Deaf sentence ---- David Lodge
Desmond Bates est un professeur de linguistique à la retraite. Membre éminent de l’université d’une ville du nord de l’Angleterre, il a dû quitter son poste de façon anticipée à cause de son ouïe défaillante, le problème étant apparu vers ses quarante ans et ne cessant de s’amplifier depuis. Même les prothèses auditives ne sont pas toujours efficaces et c’est lors d’une soirée de vernissage où l’a entrainé son épouse qu’il fait la connaissance d’Alex, une jeune femme d’origine américaine avec qui il a eu une conversation étrange. N’ayant rien entendu de leur échange et n’osant pas avouer son problème d’audition, il se retrouve devoir aider la jeune femme dans la rédaction de son mémoire mais celle-ci le met mal à l’aise …
Cela faisait vraiment très longtemps que je n’avais pas lu cet auteur (bien avant la création de ce blog, c’est dire !) et mon impression générale reste mitigée.

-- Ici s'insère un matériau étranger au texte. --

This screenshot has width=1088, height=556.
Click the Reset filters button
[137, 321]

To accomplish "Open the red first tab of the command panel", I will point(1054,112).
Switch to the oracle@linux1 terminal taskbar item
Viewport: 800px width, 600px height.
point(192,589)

Si j'ai apprécié l'idée de départ et les premiers chapitres, j'ai assez vite commencé à me lasser mais surtout j'ai commencé à trouver le narrateur un peu trop imbu de lui-même, surtout quand on voit certains de ses comportements dignes d'un adolescent pas très futé (alors qu'il a plus de 60 ans et qu'il est professeur d'université !). Par contre, c'est bien écrit et je me demande comment les traducteurs se sont dépatouillés des "jeux de mots" inhérents aux problèmes d'audition. J'ai aussi beaucoup apprécié les passages parlant du langage de façon un peu plus universitaire et/ou technique car j'ai appris différentes choses, ce qui fait qu'ensuite, on perçoit différemment comment les choses dites s'articulent et on fait attention aux petits détails. Même si je n'ai pas beaucoup aimé le héros de l'histoire, j'ai retrouvé beaucoup de mon expérience dans son récit : sa relation avec son père et le comportement de celui-ci qui m'a rappelé le mien (l'éloignement physique qui rend la possibilité de s’occuper de lui difficile et compliquée, le fait qu'il soit veuf et ne s'occupe pas beaucoup du ménage chez lui mais qu'il refuse toute aide extérieure, son refus de porter des prothèses auditives alors qu’il est plus qu’évident qu’il en a besoin ...) et ce, jusqu'à la fin du roman (qui est plus ou moins ce que j'ai vécu en début d'année et qui m'a donc fait verser quelques larmes). Il y a donc beaucoup de points intéressants dans ce livre mais il m'a manqué un lien fort avec le narrateur qui m'a souvent énervée par son attitude et qui a gâché une partie de ma lecture !
*Lu en anglais*
Titre française : La vie en sourdine.